# Automount share at login



## LogicMan (Oct 29, 2004)

Hello,,,just bought my new power book yesterday..yeahh!!
i cannot seem to figure out how to automount a windows/mac share automatically at login. I have tried dragging the mount to the startup items, but it does not seem to work....please help!


----------



## bobw (Oct 30, 2004)

After you mount the Share, open the Accounts PreferencePane to Starup Items and drag the mount into that window and it should work. Make sure you check the Check Box.


----------



## LogicMan (Oct 30, 2004)

bobw said:
			
		

> After you mount the Share, open the Accounts PreferencePane to Starup Items and drag the mount into that window and it should work. Make sure you check the Check Box.



I tried that without checking the Hide box and it doesnt work....what does the Hide do anyway? When I re-loging, it shows an unknown type under the startup items....


----------



## bobw (Oct 30, 2004)

Try adding the share using the "+"


----------



## LogicMan (Oct 30, 2004)

bobw said:
			
		

> Try adding the share using the "+"



tried that.


----------



## Pengu (Oct 30, 2004)

Isn't there an option when you connect to a shared volume to automount it? or am i thinking of appleshare mounting in os9?


----------



## LogicMan (Oct 30, 2004)

Pengu said:
			
		

> Isn't there an option when you connect to a shared volume to automount it? or am i thinking of appleshare mounting in os9?



No I dont think there is!

Is there an applescript script i can write and make it run at startup? if so, has anyone written one?


----------



## bobw (Oct 30, 2004)

Try this. Mount the Share. Open it. Then drag the icon at the top of the drives open window to the Account Startup Iems window.


----------



## LogicMan (Oct 30, 2004)

bobw said:
			
		

> Try this. Mount the Share. Open it. Then drag the icon at the top of the drives open window to the Account Startup Iems window.
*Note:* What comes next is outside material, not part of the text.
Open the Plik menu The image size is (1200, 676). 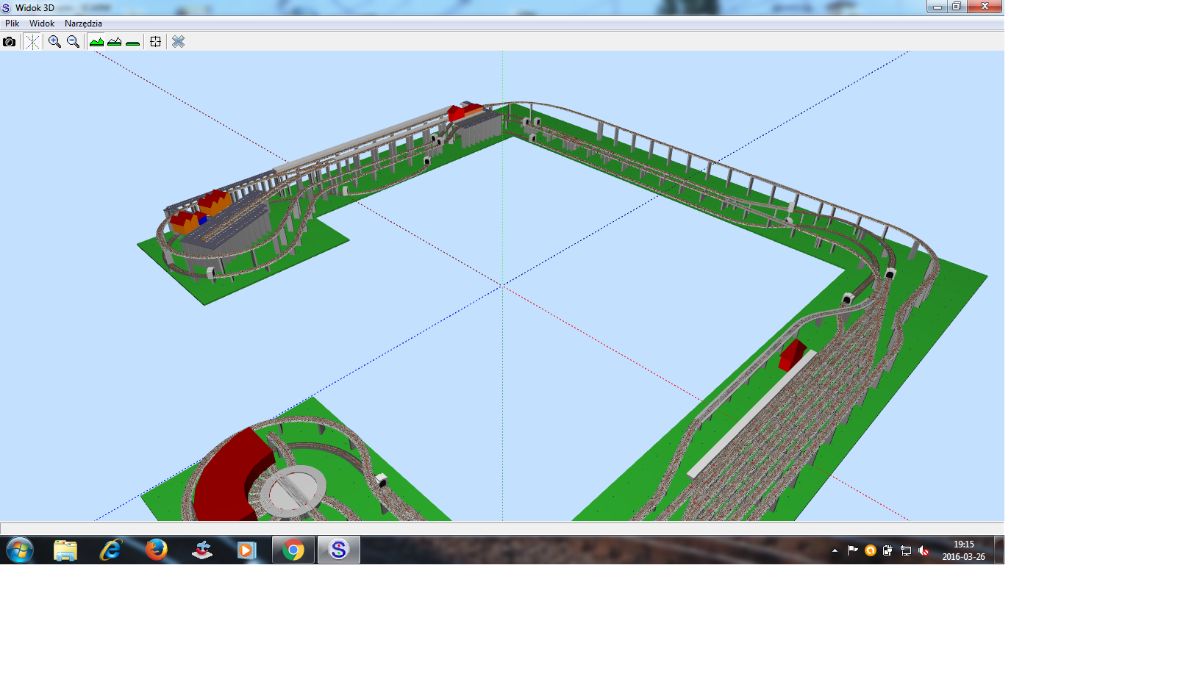click(x=13, y=23)
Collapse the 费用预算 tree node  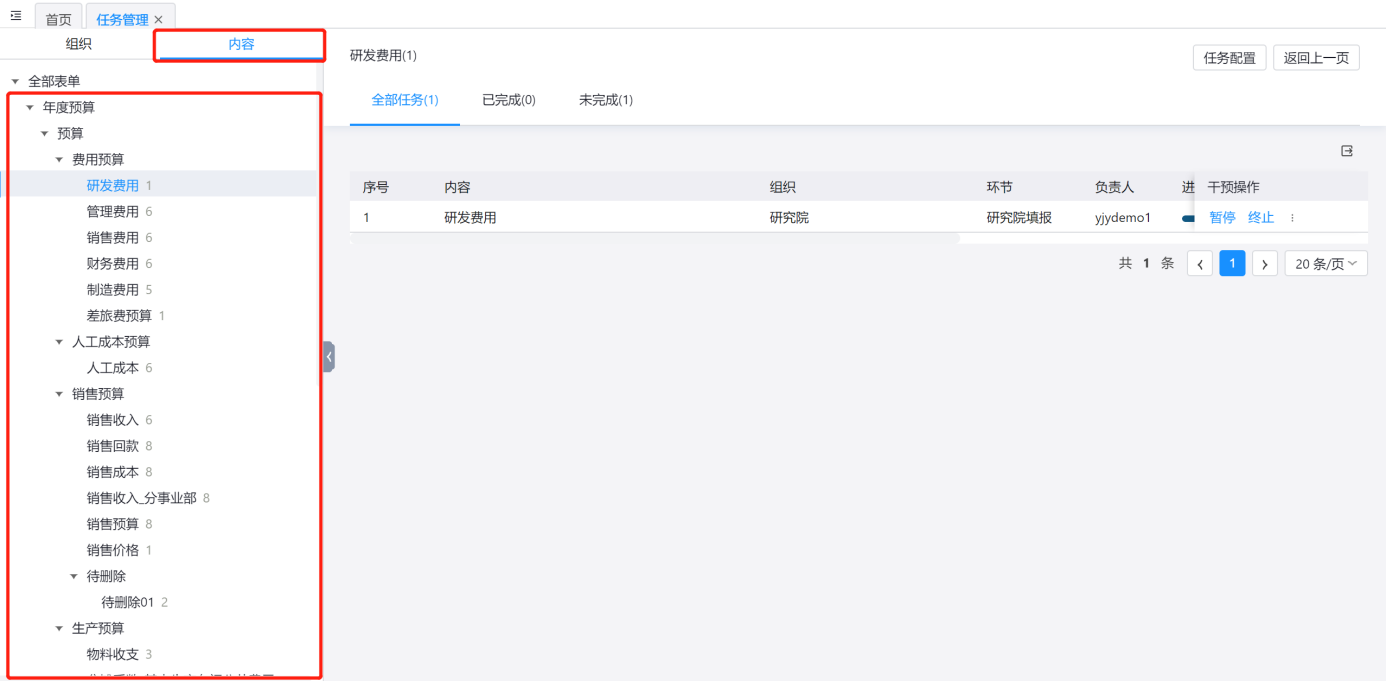click(59, 160)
did it work for you on panther 10.3


----------



## bobw (Oct 30, 2004)

yes


----------



## LogicMan (Oct 30, 2004)

sorry bobw, but what do you mean by this:
Then drag the icon at the top of the drives open window??? which icon


----------



## bobw (Oct 30, 2004)

When you mount a share, open that shares (drives) window. On the top of the frame of that window, there should be an icon.


----------



## LogicMan (Oct 30, 2004)

bobw said:
			
		

> When you mount a share, open that shares (drives) window. On the top of the frame of that window, there should be an icon.



left side? i see Idisk. Network, MacinTosh HD et....and on the right side i see all the folders in the share..


----------



## LogicMan (Oct 30, 2004)

i think i screwed up..when i logged out it is now showing me a small os9 folder with a flashing ? mark..have you seen this?? please help

and then it got me to the List of users screen, i logged in and it asked me for a username/pass for the share...so it did automount it! but i am afraid to restart the machine again....i dont know what the box was!
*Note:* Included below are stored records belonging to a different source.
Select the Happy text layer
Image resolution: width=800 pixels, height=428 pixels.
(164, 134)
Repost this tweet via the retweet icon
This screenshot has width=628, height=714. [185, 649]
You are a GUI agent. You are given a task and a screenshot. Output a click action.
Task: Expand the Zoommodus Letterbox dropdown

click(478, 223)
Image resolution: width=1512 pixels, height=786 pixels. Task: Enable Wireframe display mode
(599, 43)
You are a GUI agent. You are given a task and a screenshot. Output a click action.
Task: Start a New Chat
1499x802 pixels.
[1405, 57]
i did start the machine again and this is what happened:
1....got a purple screen (old mac) with a large folder icons with a flashing globe
2.....then a small folder icon with a flash ?
3. then took me to the login page...


----------



## bobw (Oct 30, 2004)

Ok, when you mount the share, you have an icon on your Desktop for the share, Right?

 Double click that icon and the share window opens.
 When the window opens, the share name will be at the top of that window on the top of the frame. An icon should be to the left of the name. Drag that icon to the startup items.

 Look at this;

http://homepage.mac.com/maktek/Picture1.jpg


----------



## LogicMan (Oct 30, 2004)

bobw said:
			
		

> Ok, when you mount the share, you have an icon on your Desktop for the share, Right?
> 
> Double click that icon and the share window opens.
> When the window opens, the share name will be at the top of that window on the top of the frame. An icon should be to the left of the name. Drag that icon to the startup items.
> ...



thanks. it always asks me to enter the username and passwed whenever i log back on...


----------



## Tetano (Nov 2, 2004)

when you type the username and password,select option, then add pwds to keychain..


----------



## bobw (Nov 2, 2004)

Having shares mount on bootup slows the startup time. 
I never shut down, but when I have to restart, I mount shares from an alias folder in the Dock after booted.


----------



## griz (Nov 16, 2004)

I am having the same problem. I have tried all the methods described above and it does not work. The problem seems intermittent. I have had it work for a few days and then it stop. We have about 10 OSX machines in the office and none perform automounting with any consistency. Why is this such an elusive thing? It should be a clear cut feature, not something you need to figure out. OS9 did it like a champ. Check the box and off you go. Why the hassle with OSX?


----------